#### [Exercise instructions]
From the entries below, copy every line holding the word "agent".

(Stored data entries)
......

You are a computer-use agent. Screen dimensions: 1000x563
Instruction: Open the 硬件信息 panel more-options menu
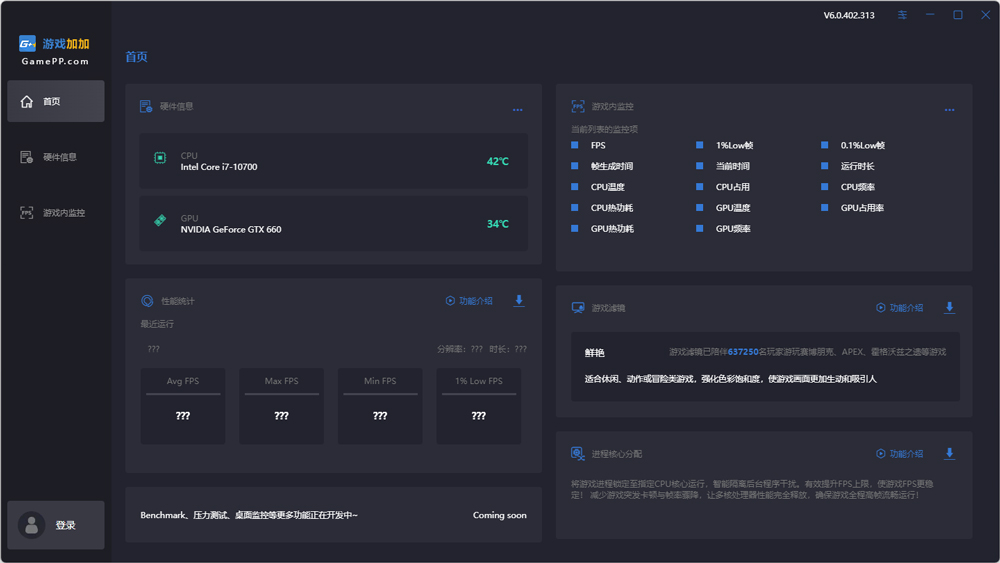[x=517, y=110]
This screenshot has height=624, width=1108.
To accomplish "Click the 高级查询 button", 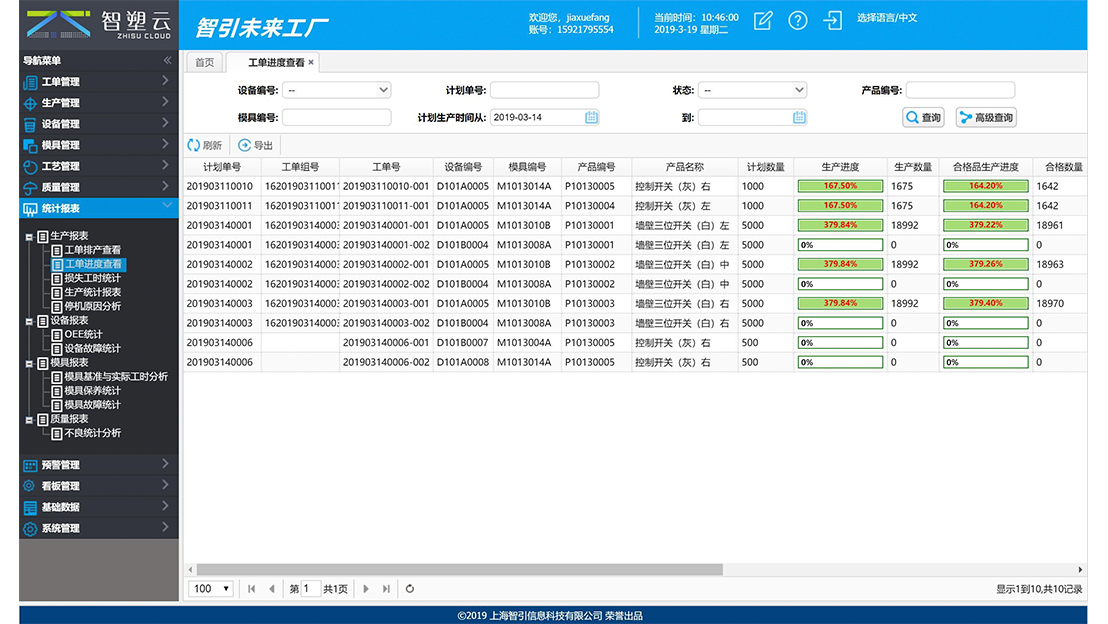I will point(986,118).
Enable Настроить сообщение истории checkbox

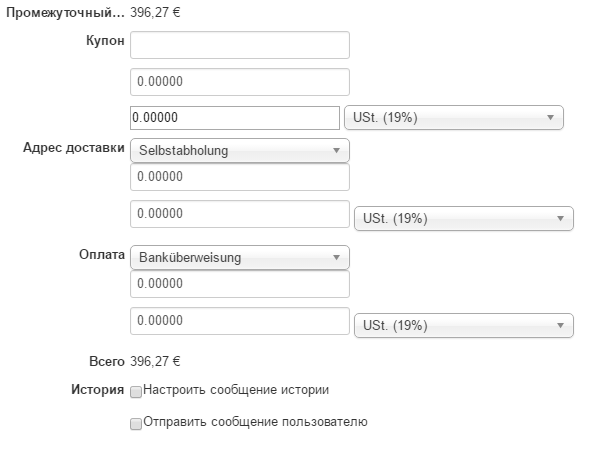(136, 391)
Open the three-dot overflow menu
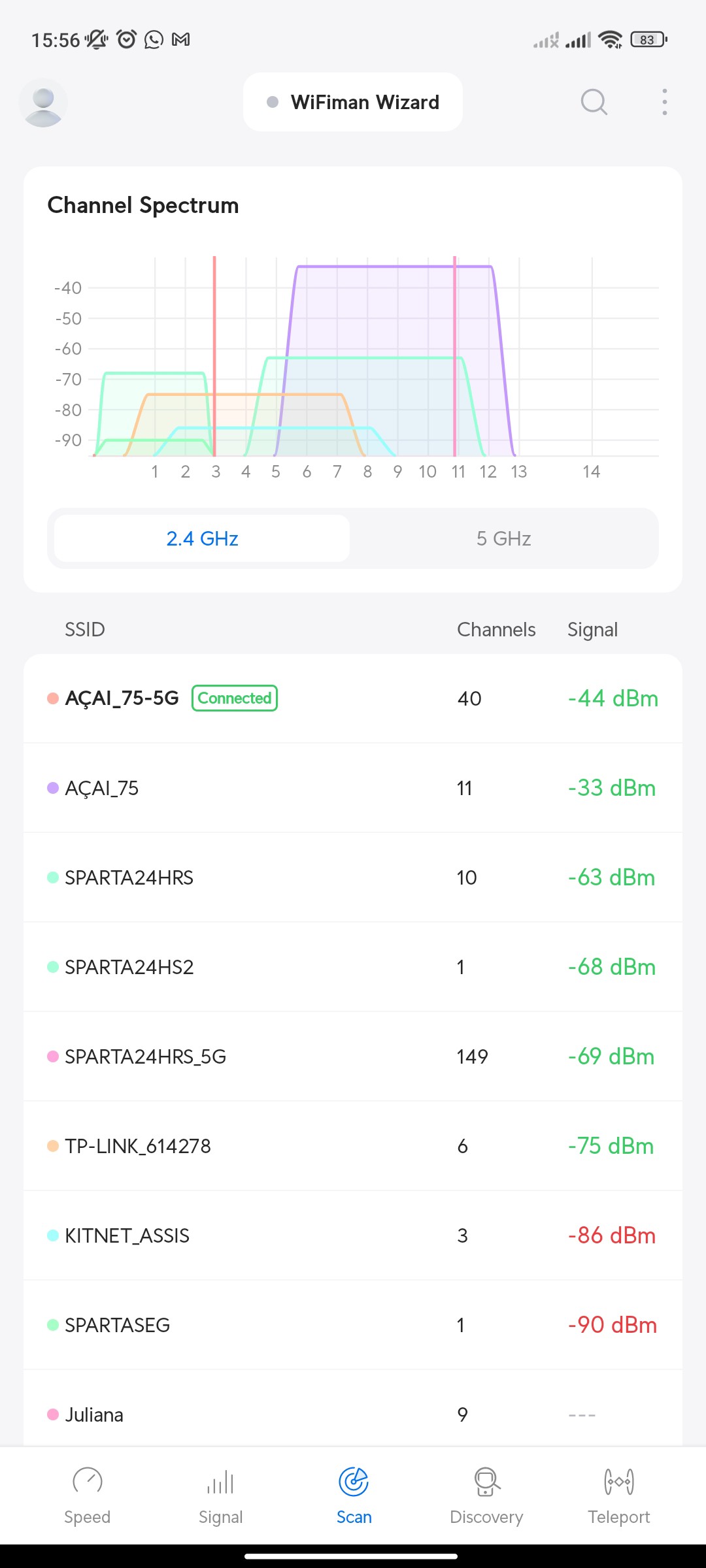 click(664, 102)
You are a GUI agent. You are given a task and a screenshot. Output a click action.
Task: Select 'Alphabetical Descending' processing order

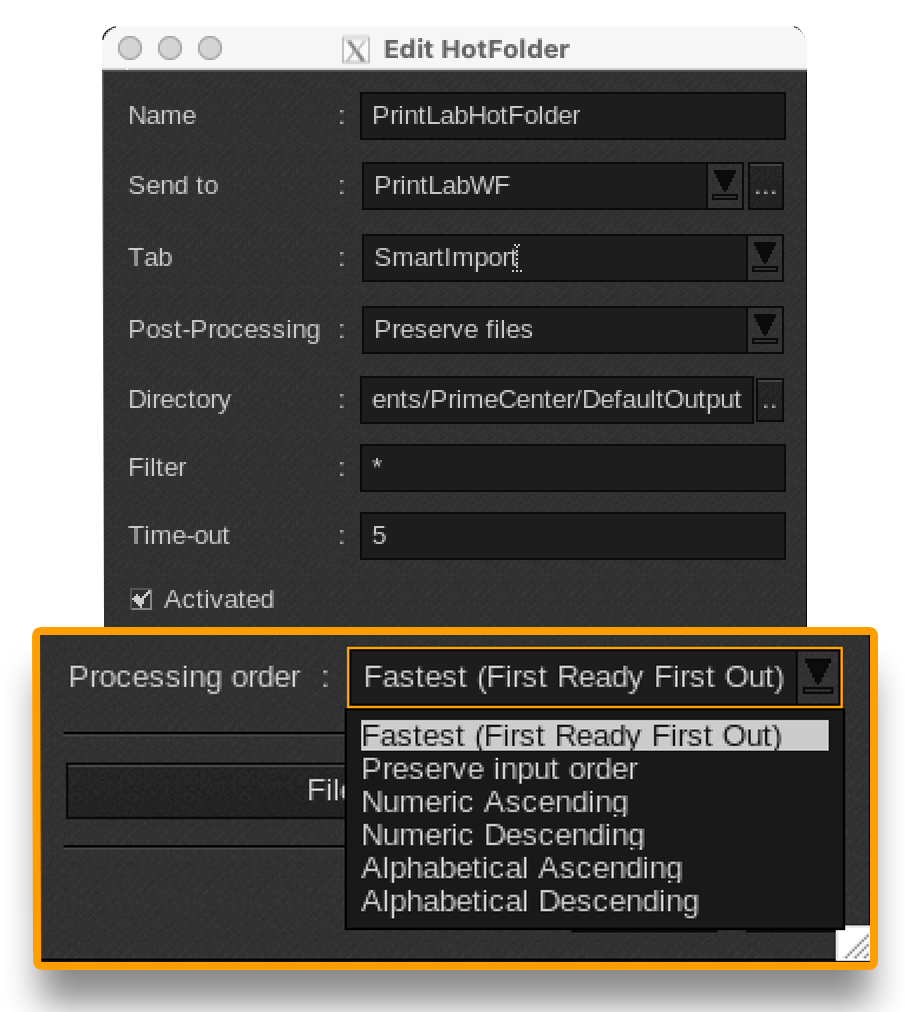click(529, 901)
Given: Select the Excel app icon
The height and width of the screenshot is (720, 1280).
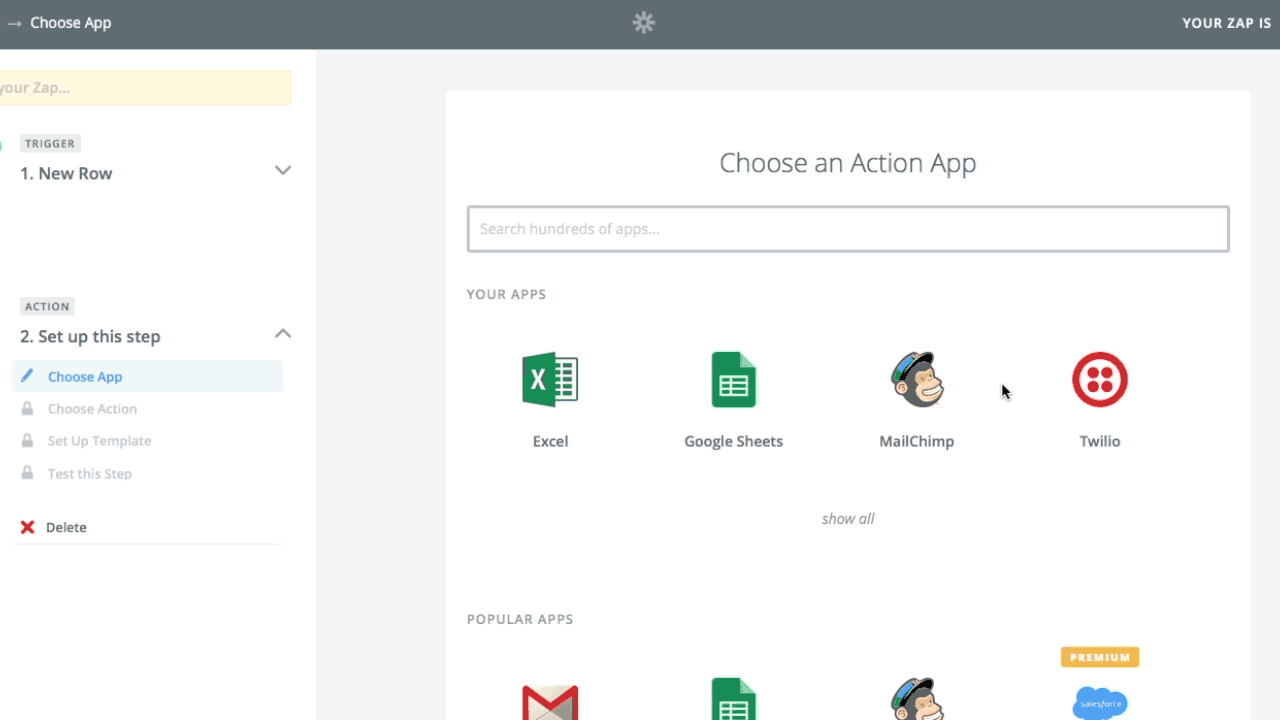Looking at the screenshot, I should (549, 379).

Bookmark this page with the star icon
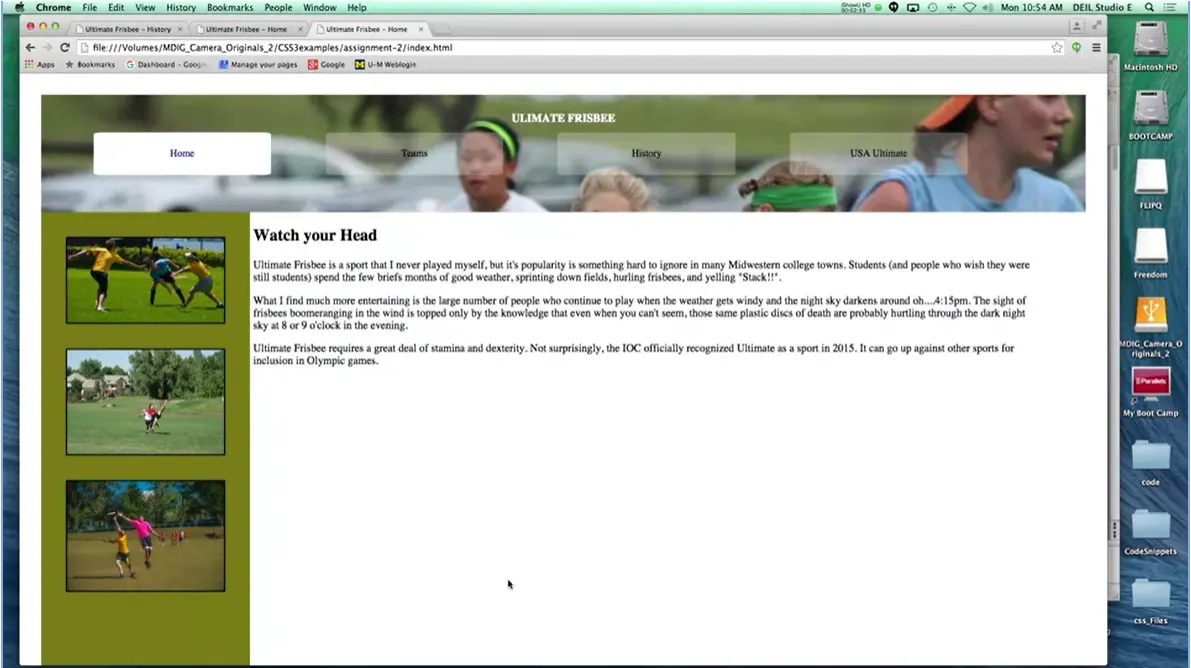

......

#### [Your solution]
You are a computer-use agent. Screen dimensions: 1000x563
You are a GUI agent. You are given a task and a screenshot. Output a click action.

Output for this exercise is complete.